The Supreme Court had already filed criminal charges and placed Uribe under house arrest, but agreed to transfer his case to a lower court after the far-right politician resigned from the Senate.
Uribe’s renunciation of his congressional privileges allowed a Bogota court to lift the house arrest and allow the prosecution to decide whether or not to indict the former president.
An appeals court, however, agreed it was up to the prosecution to decide whether to detain Uribe, but that the Supreme Court’s initial indictment was still in place.
The ruling forces controversial prosecutor Gabriel Jaimes to proceed with the criminal investigation and disallows him to discard evidence of fraud and bribery gathered by the Supreme Court.
The appeals court ruling is a major disappointment for the former president and the prosecution, which seemed reluctant to try the political patron of President Ivan Duque and chief prosecutor Francisco Barbosa.
The ruling is a major victory for Uribe’s alleged victim, opposition Senator Ivan Cepeda, who had filed the appeal.

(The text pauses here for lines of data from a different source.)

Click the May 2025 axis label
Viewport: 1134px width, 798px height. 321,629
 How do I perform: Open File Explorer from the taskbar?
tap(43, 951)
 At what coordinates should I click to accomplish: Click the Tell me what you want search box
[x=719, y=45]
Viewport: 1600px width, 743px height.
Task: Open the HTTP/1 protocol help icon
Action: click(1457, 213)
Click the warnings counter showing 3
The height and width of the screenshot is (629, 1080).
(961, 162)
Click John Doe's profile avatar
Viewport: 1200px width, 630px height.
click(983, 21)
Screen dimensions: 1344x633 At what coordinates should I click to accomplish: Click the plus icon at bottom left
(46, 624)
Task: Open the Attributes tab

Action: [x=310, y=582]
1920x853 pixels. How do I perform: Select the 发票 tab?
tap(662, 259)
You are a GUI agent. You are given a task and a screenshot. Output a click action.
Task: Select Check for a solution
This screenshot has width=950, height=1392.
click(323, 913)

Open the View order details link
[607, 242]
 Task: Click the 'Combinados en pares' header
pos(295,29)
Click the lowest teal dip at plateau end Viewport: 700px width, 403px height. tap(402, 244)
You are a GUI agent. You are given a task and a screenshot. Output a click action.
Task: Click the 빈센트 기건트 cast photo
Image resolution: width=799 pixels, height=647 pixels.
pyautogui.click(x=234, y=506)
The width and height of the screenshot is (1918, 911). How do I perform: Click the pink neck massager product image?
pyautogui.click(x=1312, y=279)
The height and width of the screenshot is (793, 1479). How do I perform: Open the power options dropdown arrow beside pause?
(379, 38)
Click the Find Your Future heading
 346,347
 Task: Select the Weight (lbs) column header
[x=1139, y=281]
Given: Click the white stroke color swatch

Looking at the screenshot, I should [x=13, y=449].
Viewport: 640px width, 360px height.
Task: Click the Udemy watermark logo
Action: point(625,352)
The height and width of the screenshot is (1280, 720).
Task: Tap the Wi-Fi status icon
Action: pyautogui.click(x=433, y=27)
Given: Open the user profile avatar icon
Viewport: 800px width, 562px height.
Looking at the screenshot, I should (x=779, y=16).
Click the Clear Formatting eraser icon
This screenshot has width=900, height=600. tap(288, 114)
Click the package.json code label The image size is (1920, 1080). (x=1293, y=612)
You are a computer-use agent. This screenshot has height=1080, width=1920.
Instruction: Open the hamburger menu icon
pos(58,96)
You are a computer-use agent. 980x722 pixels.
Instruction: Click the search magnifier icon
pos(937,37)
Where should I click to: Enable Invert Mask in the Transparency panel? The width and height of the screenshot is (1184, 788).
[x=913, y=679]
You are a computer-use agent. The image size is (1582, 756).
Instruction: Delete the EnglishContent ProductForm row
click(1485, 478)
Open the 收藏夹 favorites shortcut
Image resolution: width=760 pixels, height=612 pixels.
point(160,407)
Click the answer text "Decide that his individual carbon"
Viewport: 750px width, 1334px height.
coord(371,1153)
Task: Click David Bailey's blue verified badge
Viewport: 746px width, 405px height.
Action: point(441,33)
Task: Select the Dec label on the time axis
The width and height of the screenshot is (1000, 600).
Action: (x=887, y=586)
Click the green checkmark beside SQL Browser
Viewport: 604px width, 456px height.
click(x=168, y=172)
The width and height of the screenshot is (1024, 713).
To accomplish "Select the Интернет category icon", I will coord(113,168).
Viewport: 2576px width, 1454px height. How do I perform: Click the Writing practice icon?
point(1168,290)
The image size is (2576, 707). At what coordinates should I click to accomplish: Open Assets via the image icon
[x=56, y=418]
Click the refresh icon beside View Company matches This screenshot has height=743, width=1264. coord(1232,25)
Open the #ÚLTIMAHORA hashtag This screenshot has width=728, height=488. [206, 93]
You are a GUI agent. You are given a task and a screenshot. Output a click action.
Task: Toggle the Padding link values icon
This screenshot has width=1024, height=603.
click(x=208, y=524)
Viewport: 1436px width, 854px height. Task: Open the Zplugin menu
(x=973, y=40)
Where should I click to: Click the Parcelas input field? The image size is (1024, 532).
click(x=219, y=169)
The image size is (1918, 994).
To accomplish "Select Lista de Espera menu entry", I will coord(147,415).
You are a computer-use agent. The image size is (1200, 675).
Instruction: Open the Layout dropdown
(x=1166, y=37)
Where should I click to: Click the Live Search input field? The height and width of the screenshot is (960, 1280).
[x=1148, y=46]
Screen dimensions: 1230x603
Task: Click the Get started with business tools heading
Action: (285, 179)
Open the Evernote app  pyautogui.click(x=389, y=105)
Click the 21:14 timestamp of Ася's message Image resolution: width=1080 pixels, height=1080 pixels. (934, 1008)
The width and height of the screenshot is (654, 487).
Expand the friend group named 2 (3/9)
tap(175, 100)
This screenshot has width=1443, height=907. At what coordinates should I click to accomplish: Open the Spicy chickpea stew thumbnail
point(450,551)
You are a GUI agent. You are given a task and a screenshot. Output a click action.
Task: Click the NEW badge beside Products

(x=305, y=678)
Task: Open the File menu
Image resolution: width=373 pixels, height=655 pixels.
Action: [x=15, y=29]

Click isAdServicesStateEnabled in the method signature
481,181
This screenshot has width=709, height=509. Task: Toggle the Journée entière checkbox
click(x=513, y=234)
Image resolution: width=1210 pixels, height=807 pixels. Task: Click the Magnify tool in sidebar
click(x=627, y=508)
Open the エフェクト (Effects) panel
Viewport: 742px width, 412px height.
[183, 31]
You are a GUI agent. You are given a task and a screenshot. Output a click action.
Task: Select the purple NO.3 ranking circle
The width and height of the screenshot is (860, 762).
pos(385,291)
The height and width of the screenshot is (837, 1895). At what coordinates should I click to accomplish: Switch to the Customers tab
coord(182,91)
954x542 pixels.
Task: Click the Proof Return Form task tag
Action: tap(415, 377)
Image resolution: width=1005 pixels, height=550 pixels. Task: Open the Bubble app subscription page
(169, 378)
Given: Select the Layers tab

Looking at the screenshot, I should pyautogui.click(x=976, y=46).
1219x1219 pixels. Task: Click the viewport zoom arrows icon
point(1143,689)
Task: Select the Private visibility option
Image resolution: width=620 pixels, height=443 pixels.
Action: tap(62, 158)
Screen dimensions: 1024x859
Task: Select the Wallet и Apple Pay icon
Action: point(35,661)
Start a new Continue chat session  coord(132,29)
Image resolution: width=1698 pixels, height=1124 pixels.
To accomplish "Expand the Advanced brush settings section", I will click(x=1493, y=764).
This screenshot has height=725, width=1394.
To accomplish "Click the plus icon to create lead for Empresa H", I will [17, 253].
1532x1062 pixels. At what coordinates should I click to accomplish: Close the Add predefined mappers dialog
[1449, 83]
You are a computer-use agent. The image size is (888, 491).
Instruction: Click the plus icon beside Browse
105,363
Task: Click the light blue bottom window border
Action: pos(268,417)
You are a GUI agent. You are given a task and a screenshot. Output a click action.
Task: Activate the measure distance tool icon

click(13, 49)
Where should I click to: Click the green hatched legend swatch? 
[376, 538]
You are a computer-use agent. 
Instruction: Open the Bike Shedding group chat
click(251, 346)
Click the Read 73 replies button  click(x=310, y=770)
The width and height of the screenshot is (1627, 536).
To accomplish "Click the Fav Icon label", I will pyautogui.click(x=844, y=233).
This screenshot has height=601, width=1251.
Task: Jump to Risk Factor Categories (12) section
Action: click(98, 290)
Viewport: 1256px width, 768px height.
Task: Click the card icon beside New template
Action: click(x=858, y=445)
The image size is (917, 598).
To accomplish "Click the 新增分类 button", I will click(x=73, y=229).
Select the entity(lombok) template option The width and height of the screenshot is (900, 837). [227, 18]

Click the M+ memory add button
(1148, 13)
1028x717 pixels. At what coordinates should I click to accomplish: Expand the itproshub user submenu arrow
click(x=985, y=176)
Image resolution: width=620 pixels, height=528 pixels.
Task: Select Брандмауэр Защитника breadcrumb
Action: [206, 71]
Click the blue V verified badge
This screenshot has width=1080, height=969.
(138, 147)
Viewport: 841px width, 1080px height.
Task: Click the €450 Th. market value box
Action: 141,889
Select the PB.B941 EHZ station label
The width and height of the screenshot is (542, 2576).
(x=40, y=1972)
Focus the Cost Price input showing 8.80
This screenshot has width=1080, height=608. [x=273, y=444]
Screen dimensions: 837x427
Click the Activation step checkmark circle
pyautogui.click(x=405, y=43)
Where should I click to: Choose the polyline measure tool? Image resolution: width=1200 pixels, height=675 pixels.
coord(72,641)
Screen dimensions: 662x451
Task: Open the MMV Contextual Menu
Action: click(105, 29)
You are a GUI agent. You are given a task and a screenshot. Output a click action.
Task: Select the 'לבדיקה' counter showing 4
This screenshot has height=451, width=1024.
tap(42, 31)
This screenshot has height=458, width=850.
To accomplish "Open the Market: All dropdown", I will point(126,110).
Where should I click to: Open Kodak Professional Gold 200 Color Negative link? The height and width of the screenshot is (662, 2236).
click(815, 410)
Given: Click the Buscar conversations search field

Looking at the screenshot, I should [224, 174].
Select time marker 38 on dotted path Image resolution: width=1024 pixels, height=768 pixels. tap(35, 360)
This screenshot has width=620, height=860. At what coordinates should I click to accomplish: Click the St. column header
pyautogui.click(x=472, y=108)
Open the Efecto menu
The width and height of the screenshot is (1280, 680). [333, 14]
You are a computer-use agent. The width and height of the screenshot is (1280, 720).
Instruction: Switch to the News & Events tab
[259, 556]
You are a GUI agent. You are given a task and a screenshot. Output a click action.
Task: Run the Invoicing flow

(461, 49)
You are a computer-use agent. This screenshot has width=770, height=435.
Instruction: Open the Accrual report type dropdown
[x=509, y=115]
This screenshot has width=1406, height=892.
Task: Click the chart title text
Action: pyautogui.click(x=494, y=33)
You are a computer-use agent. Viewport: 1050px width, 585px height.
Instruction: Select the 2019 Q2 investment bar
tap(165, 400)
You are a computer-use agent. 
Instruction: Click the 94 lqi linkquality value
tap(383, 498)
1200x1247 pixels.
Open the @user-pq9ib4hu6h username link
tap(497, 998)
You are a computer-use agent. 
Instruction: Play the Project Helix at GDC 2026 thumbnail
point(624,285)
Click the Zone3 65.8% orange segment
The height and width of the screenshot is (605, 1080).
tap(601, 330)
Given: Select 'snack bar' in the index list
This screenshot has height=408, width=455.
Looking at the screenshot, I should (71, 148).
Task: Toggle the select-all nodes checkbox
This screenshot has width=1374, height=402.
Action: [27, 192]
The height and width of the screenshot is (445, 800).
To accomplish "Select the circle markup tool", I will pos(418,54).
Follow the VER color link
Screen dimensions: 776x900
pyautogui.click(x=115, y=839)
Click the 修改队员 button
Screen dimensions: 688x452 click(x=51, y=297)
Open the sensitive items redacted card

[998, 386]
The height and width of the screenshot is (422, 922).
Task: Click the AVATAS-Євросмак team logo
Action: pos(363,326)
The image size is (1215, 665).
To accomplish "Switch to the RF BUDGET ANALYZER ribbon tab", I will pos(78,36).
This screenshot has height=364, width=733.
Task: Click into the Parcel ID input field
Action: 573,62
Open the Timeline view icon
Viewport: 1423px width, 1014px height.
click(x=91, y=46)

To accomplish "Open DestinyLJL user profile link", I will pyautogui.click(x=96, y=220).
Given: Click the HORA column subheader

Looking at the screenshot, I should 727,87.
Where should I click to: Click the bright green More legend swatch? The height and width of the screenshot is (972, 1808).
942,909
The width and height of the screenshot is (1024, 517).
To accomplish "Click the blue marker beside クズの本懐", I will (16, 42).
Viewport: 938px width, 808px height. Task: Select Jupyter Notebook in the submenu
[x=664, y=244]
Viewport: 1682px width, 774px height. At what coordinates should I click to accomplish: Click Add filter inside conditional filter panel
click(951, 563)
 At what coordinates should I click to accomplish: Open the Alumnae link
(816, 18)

If Jaimes failed to proceed with the trial, the prosecutor could be facing criminal charges as Cepeda’s defense attorneys deem adamant to force the legal system to administer justice.
According to the Supreme Court, evidence indicates Uribe filed false criminal charges against the opposition senator based on the testimonies of bribed witnesses to “do away with” Cepeda.
Uribe filed these bogus criminal charges against the opposition Senator in 2014, but found himself investigated in 2018 after the Supreme Court found evidence of Uribe’s alleged fraud and bribery practices.
The investigation ended the alleged criminal’s political career and severely damaged the legitimacy of the president and his far-right Democratic Center party.
The former president is now facing three criminal investigations before ordinary justice and one before the Supreme Court over his alleged collusion with a drug traffickers to rig the 2018 elections.